I laugh. “I barely have time to floss, much less maintain a relationship.”
“I see.” She nods, smoothing the already smooth line of her legs in the leather pencil skirt.
Hell. That’s not what you say to a girl you want to ask out.
“What I meant was…” I falter and shake my head. “Fuck it. You wanna get something to eat?”
I hold my breath. In the time since that night, I’ve thought of her often. I’m not on campus much this semester, so the chances of running into her were slim. Seeing her tonight feels like fate. It feels like a gift—one I’m grabbing with both hands.

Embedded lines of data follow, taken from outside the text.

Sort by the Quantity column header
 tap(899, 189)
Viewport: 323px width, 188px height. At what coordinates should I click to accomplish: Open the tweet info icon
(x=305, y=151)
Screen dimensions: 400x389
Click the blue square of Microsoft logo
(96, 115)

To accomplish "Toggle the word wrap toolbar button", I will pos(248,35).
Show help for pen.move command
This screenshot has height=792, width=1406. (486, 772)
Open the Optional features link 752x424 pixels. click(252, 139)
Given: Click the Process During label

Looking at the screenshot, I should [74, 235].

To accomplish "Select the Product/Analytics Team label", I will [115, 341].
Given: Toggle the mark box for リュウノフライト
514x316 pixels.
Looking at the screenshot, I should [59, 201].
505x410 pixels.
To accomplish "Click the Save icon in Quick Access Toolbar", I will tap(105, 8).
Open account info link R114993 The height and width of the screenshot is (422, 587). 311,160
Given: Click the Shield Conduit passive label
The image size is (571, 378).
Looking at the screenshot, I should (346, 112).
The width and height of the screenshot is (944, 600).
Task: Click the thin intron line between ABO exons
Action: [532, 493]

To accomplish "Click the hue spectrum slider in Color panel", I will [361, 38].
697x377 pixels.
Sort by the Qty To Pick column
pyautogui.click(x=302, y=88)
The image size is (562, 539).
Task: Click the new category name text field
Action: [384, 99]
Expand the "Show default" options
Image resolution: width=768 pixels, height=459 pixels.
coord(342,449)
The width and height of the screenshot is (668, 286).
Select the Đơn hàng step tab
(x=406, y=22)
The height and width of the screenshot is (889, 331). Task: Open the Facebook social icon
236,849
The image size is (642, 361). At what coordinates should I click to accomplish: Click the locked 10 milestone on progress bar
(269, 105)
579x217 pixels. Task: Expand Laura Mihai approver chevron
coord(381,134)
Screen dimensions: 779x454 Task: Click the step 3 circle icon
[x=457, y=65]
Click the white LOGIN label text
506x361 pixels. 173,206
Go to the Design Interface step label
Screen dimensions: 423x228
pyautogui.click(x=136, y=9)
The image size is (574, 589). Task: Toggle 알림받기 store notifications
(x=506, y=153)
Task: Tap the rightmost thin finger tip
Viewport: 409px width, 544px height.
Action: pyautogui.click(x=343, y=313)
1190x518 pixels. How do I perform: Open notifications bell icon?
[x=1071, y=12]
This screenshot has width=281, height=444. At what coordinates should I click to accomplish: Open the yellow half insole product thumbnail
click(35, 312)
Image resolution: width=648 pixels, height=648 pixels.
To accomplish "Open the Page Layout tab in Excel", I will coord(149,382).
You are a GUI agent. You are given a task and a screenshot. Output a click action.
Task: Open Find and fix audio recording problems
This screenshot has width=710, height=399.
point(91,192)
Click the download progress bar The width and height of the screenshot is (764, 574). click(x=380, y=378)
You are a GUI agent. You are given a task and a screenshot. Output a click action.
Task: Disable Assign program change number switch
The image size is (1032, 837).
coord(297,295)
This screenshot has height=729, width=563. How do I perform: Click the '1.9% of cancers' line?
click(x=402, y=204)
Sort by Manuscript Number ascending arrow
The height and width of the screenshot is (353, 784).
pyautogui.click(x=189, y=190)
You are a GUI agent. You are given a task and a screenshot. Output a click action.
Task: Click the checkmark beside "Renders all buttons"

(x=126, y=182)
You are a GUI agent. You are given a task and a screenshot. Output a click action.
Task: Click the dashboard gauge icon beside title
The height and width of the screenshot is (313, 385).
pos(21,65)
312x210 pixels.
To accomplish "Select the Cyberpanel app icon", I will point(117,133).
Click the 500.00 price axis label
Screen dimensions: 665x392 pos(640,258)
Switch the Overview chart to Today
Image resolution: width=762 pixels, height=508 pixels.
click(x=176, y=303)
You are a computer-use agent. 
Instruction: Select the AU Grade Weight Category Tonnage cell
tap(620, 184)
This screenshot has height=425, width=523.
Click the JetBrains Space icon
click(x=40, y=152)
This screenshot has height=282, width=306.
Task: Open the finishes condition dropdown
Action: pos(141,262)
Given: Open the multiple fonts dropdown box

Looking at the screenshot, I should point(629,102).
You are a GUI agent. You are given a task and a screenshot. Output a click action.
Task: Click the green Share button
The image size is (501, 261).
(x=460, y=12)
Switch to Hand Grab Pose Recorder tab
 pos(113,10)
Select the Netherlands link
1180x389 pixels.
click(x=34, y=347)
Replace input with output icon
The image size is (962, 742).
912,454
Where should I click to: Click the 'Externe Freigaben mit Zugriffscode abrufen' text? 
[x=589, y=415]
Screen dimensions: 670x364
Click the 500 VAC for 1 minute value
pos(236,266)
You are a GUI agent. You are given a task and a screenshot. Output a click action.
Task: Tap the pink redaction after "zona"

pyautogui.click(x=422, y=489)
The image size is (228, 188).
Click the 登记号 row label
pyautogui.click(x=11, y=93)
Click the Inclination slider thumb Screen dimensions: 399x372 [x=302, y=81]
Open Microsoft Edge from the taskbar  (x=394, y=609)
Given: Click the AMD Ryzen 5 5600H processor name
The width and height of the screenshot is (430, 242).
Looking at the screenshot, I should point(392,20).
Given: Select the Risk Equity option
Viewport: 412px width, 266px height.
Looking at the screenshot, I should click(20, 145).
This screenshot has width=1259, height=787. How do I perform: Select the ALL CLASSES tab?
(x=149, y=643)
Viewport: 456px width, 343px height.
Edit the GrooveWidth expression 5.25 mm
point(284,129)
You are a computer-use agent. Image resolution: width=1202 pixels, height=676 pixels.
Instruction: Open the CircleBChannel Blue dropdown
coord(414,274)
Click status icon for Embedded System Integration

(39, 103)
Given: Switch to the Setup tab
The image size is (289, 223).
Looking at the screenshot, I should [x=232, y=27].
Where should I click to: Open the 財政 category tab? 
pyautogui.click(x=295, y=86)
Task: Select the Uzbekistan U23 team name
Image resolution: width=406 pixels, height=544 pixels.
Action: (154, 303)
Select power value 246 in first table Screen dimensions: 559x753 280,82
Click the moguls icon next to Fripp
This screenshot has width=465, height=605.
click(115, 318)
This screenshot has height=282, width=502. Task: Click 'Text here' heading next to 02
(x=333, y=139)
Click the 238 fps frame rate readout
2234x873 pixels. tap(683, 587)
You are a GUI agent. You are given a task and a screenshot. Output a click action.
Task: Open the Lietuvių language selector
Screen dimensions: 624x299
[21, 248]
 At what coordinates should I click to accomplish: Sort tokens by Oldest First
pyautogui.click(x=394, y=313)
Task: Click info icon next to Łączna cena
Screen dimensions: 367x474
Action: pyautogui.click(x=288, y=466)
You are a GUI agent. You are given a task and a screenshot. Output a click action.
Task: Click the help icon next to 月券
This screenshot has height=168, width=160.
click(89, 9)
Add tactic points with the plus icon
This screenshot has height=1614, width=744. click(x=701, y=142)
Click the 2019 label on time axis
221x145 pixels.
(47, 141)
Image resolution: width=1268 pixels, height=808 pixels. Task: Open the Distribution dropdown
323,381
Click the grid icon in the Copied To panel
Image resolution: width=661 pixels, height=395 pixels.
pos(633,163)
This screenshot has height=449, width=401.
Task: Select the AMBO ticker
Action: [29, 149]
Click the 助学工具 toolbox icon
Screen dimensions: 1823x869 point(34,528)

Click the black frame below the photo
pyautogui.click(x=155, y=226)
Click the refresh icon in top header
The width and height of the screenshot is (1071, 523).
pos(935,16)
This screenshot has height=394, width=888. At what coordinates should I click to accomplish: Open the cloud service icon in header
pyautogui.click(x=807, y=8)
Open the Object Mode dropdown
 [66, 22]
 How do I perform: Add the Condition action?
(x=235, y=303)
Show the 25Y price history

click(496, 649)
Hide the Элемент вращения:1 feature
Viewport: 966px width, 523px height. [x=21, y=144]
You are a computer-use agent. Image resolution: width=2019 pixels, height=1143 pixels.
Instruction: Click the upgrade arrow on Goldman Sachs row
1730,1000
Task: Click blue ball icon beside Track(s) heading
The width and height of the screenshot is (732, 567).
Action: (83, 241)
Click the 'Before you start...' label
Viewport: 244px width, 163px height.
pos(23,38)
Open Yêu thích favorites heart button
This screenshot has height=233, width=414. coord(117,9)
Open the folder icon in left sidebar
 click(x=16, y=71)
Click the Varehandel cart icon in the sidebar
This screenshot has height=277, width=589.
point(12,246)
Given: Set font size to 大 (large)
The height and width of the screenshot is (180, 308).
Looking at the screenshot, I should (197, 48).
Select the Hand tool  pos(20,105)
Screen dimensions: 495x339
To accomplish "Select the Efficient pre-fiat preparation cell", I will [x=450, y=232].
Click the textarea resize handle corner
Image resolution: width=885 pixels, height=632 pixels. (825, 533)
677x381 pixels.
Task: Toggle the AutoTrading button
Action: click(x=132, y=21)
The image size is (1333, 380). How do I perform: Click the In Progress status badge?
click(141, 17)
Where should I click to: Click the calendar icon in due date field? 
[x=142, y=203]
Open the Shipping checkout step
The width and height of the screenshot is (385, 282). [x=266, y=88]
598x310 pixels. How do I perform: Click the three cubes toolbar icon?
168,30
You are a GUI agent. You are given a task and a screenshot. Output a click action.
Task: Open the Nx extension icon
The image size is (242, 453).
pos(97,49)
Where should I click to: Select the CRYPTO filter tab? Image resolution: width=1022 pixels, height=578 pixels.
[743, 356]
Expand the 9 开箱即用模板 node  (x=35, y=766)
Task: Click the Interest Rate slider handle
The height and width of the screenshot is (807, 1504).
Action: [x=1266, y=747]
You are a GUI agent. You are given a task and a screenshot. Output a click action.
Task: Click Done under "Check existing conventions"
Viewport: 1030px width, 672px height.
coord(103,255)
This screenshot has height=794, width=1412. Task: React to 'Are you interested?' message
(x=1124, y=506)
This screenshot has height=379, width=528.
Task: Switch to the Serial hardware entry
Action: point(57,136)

Her face lights with a smile that is as open as she was to me that night. So open, so beautiful and unrestrained even when she belonged to someone else. Her gaze drifts back to the sculpture, copper glazed in flame, one more time before replying.
“I could eat.”
“Cool, cool.” I keep my tone casual, at odds with the bass drum thumping in my chest. “I gotta be at the studio in two hours, so we’ll have to be quick.”
“What about Top Dog? It’s not far and they’re always fast.”
“Great. Now we just gotta sneak past Dr. G to get outta here.”
We’re on our way out, but her steps slow at the Flame sculpture again. I stand beside her, contemplating it. Even with my limited knowledge, I can appreciate that it’s a really cool piece, but Verity watches it like it’s alive.
“Do you know the artist?” I ask, still trying to determine what’s so riveting about it.
“Chap Brody? Not personally, no. It just reminds me of something.” She shakes her head like she’s coming out of a daze. “We better go if you don’t have much time.”